● Exercises to complete
1) In the text comparing programming fixes to lawmaking, what does an experienced programmer do as soon as a fix fails?
2) Extend the text comparing programming fixes to lawmaking, picking up right after its final sentence.

● Supplied text
============================================================
In programming, when you’re trying to solve a problem, you hypothesize about the cause and then test your hypothesis by implementing a solution. Then you re-test. If the problem is fixed (and no other problems arise), you’re done.
But sometimes you were just guessing at a solution, and it turns out you were wrong. Your fix doesn’t make it go away. At this point, a novice programmer will simply try another fix, and try and try until the problem goes away.
This is a bad idea. You have just introduced a lot of unpredictable new additions to your program, some of which may cause bugs themselves.
The experienced programmer, as soon as a given fix doesn’t work, will undo the fix. This means the program is no worse than it was before, and anything he does after this will be the only thing that fixes the problem.
All very well, but how does this relate to politics?
Politicians pass laws based on a theory of whatever social ill they’re attempting to cure. What routinely fails to happen is either measurement to see if the problem has gotten better or undoing the fix when it’s found not to work. Like novice programmers, they keep trying and trying and trying until the law is a morass of conflicting and confusing directives, most of which accomplish nothing in solving the problem and create several other problems of their own.
============================================================
● Given data
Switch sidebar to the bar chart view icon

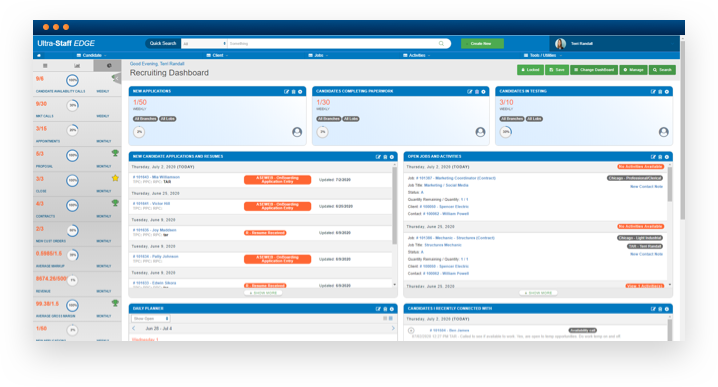coord(77,66)
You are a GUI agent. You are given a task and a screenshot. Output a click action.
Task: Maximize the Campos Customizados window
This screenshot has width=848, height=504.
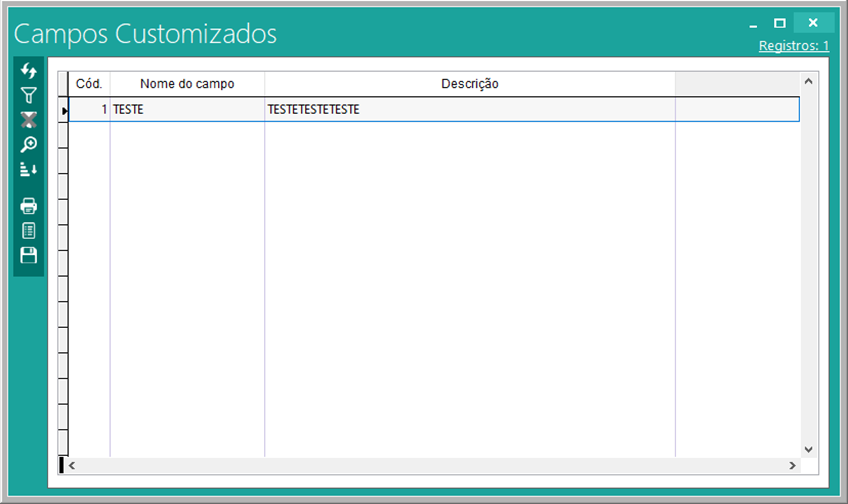click(x=780, y=23)
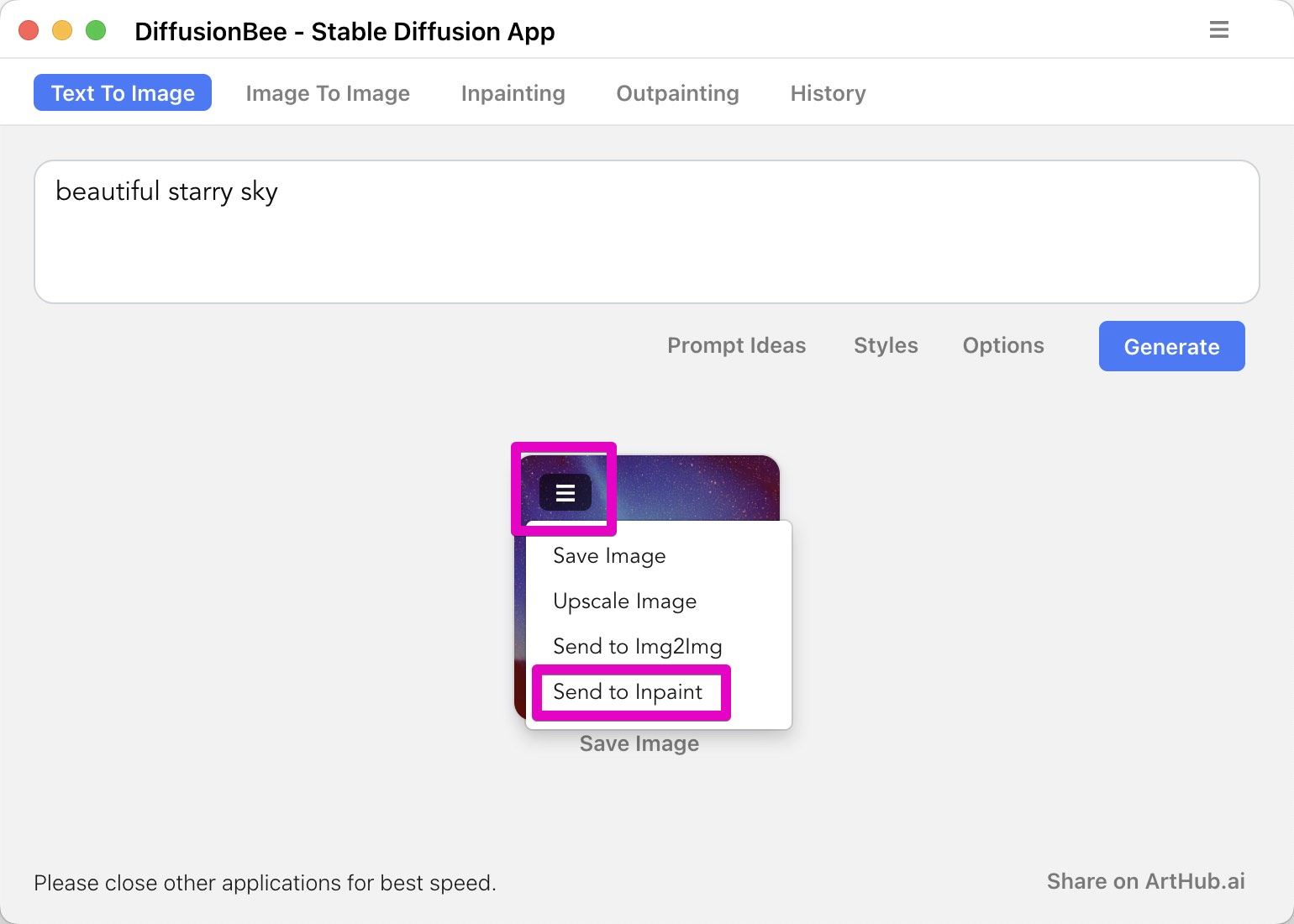View the History tab
This screenshot has width=1294, height=924.
click(x=828, y=93)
============================================================
● Responses for each task
1) Undoes the fix.

2)
Case in point, the regulation of pseudoephedrine. Now you have to sign your life away, and if you buy some for yourself and a sick child, you might go over the limit you can buy in one time period. Yes, the law assumes children all buy their own Sudafed.
They were attempting to curtail the methamphetamine “menace” (a minor drug problem turned into a major class warfare weapon by yellow journalism and a drug enforcement beast that feeds on new crises). The problem is that people using over the counter drugs as raw materials to make meth were a tiny part of the supply. It was and remains much cheaper and safer to buy from dealers who are supplied with pure ephedrine from overseas and make it in factories. The availability hasn’t gone down, and the price hasn’t gone up (which would indicate the supply was reduced).
So you have the government jailing parents for buying too much cold medicine for their kids and you have a completely unchanged meth economy. Shouldn’t this tell them it’s time to hit the undo button on that law and try something else?